(EXERCISE GOAL):
Repeat the records in full, exactly.

══ EXERCISE DATA ══

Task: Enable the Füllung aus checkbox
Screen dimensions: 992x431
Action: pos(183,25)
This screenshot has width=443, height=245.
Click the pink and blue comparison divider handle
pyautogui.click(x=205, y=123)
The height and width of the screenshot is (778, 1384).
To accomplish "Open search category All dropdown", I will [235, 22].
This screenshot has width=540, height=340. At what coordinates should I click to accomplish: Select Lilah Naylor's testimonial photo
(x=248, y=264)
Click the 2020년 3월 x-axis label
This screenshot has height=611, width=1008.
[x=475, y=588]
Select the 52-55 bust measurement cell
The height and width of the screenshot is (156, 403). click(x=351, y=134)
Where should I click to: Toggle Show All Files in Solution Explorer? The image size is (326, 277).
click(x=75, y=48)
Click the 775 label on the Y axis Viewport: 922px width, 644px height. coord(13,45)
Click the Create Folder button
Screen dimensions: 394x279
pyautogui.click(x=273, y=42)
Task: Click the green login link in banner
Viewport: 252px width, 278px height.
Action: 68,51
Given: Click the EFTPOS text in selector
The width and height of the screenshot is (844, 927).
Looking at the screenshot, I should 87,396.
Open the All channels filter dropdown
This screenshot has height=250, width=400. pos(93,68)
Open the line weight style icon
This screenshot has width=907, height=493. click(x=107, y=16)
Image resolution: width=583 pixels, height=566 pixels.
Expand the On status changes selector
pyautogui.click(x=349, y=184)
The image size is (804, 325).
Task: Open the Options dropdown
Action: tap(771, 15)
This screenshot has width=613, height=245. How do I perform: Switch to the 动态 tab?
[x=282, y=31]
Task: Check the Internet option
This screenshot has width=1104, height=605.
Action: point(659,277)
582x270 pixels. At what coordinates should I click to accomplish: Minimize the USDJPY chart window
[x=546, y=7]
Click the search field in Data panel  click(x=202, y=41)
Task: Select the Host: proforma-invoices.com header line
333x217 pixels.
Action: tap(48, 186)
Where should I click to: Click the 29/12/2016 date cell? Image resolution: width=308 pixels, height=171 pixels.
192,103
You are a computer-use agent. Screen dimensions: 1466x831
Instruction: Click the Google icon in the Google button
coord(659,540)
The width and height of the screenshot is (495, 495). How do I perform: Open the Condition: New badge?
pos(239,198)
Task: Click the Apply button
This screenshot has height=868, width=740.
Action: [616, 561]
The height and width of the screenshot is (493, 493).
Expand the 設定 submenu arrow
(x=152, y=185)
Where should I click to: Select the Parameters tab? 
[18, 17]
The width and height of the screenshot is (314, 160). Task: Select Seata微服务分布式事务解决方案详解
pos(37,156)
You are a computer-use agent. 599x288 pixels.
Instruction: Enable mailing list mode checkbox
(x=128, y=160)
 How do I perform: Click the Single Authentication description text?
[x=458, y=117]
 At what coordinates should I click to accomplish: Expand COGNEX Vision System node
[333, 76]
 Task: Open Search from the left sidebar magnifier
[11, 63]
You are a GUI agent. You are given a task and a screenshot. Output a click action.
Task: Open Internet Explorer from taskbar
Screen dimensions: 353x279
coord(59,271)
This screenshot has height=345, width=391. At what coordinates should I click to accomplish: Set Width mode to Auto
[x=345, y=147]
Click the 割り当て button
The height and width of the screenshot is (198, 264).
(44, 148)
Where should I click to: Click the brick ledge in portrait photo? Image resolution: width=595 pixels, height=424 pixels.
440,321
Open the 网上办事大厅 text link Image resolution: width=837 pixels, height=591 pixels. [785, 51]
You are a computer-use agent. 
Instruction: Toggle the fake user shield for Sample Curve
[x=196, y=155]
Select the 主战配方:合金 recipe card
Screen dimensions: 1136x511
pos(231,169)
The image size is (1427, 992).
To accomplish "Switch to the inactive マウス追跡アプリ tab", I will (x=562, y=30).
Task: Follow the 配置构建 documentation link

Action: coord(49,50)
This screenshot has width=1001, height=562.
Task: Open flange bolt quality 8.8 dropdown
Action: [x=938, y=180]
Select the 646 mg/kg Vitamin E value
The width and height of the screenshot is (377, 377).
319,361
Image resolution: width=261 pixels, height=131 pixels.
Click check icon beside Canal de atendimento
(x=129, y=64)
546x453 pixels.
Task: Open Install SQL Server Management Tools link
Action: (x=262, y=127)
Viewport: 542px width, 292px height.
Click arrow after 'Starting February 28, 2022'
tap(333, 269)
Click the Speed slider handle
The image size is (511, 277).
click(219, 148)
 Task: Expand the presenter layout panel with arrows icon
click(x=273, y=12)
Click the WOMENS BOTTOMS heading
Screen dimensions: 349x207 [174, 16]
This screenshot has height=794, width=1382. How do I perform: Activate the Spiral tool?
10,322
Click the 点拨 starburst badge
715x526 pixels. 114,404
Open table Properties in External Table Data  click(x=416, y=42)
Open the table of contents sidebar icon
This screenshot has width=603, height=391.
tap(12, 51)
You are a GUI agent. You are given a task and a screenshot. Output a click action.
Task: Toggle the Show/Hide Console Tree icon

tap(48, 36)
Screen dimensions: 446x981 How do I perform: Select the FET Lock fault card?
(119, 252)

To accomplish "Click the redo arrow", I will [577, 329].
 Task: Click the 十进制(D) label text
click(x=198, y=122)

═══

(OUTPUT BELOW):
Task: Enable the Füllung aus checkbox
Screen dimensions: 992x431
Action: pos(183,25)
This screenshot has width=443, height=245.
Click the pink and blue comparison divider handle
pyautogui.click(x=205, y=123)
The height and width of the screenshot is (778, 1384).
To accomplish "Open search category All dropdown", I will [235, 22].
This screenshot has width=540, height=340. At what coordinates should I click to accomplish: Select Lilah Naylor's testimonial photo
(x=248, y=264)
Click the 2020년 3월 x-axis label
This screenshot has height=611, width=1008.
[x=475, y=588]
Select the 52-55 bust measurement cell
The height and width of the screenshot is (156, 403). click(x=351, y=134)
Where should I click to: Toggle Show All Files in Solution Explorer? The image size is (326, 277).
click(x=75, y=48)
Click the 775 label on the Y axis Viewport: 922px width, 644px height. coord(13,45)
Click the Create Folder button
Screen dimensions: 394x279
pyautogui.click(x=273, y=42)
Task: Click the green login link in banner
Viewport: 252px width, 278px height.
Action: 68,51
Given: Click the EFTPOS text in selector
The width and height of the screenshot is (844, 927).
Looking at the screenshot, I should 87,396.
Open the All channels filter dropdown
This screenshot has height=250, width=400. pos(93,68)
Open the line weight style icon
This screenshot has width=907, height=493. click(x=107, y=16)
Image resolution: width=583 pixels, height=566 pixels.
Expand the On status changes selector
pyautogui.click(x=349, y=184)
The image size is (804, 325).
Task: Open the Options dropdown
Action: tap(771, 15)
This screenshot has width=613, height=245. How do I perform: Switch to the 动态 tab?
[x=282, y=31]
Task: Check the Internet option
This screenshot has width=1104, height=605.
Action: point(659,277)
582x270 pixels. At what coordinates should I click to accomplish: Minimize the USDJPY chart window
[x=546, y=7]
Click the search field in Data panel  click(x=202, y=41)
Task: Select the Host: proforma-invoices.com header line
333x217 pixels.
Action: tap(48, 186)
Where should I click to: Click the 29/12/2016 date cell? Image resolution: width=308 pixels, height=171 pixels.
192,103
You are a computer-use agent. Screen dimensions: 1466x831
Instruction: Click the Google icon in the Google button
coord(659,540)
The width and height of the screenshot is (495, 495). How do I perform: Open the Condition: New badge?
pos(239,198)
Task: Click the Apply button
This screenshot has height=868, width=740.
Action: [616, 561]
The height and width of the screenshot is (493, 493).
Expand the 設定 submenu arrow
(x=152, y=185)
Where should I click to: Select the Parameters tab? 
[18, 17]
The width and height of the screenshot is (314, 160). Task: Select Seata微服务分布式事务解决方案详解
pos(37,156)
You are a computer-use agent. 599x288 pixels.
Instruction: Enable mailing list mode checkbox
(x=128, y=160)
 How do I perform: Click the Single Authentication description text?
[x=458, y=117]
 At what coordinates should I click to accomplish: Expand COGNEX Vision System node
[333, 76]
 Task: Open Search from the left sidebar magnifier
[11, 63]
You are a GUI agent. You are given a task and a screenshot. Output a click action.
Task: Open Internet Explorer from taskbar
Screen dimensions: 353x279
coord(59,271)
This screenshot has height=345, width=391. At what coordinates should I click to accomplish: Set Width mode to Auto
[x=345, y=147]
Click the 割り当て button
The height and width of the screenshot is (198, 264).
(44, 148)
Where should I click to: Click the brick ledge in portrait photo? Image resolution: width=595 pixels, height=424 pixels.
440,321
Open the 网上办事大厅 text link Image resolution: width=837 pixels, height=591 pixels. [785, 51]
You are a computer-use agent. 
Instruction: Toggle the fake user shield for Sample Curve
[x=196, y=155]
Select the 主战配方:合金 recipe card
Screen dimensions: 1136x511
pos(231,169)
The image size is (1427, 992).
To accomplish "Switch to the inactive マウス追跡アプリ tab", I will (x=562, y=30).
Task: Follow the 配置构建 documentation link

Action: coord(49,50)
This screenshot has width=1001, height=562.
Task: Open flange bolt quality 8.8 dropdown
Action: [x=938, y=180]
Select the 646 mg/kg Vitamin E value
The width and height of the screenshot is (377, 377).
319,361
Image resolution: width=261 pixels, height=131 pixels.
Click check icon beside Canal de atendimento
(x=129, y=64)
546x453 pixels.
Task: Open Install SQL Server Management Tools link
Action: (x=262, y=127)
Viewport: 542px width, 292px height.
Click arrow after 'Starting February 28, 2022'
tap(333, 269)
Click the Speed slider handle
The image size is (511, 277).
click(219, 148)
 Task: Expand the presenter layout panel with arrows icon
click(x=273, y=12)
Click the WOMENS BOTTOMS heading
Screen dimensions: 349x207 [174, 16]
This screenshot has height=794, width=1382. How do I perform: Activate the Spiral tool?
10,322
Click the 点拨 starburst badge
715x526 pixels. 114,404
Open table Properties in External Table Data  click(x=416, y=42)
Open the table of contents sidebar icon
This screenshot has width=603, height=391.
tap(12, 51)
You are a GUI agent. You are given a task and a screenshot. Output a click action.
Task: Toggle the Show/Hide Console Tree icon

tap(48, 36)
Screen dimensions: 446x981 How do I perform: Select the FET Lock fault card?
(119, 252)

To accomplish "Click the redo arrow", I will [577, 329].
 Task: Click the 十进制(D) label text
click(x=198, y=122)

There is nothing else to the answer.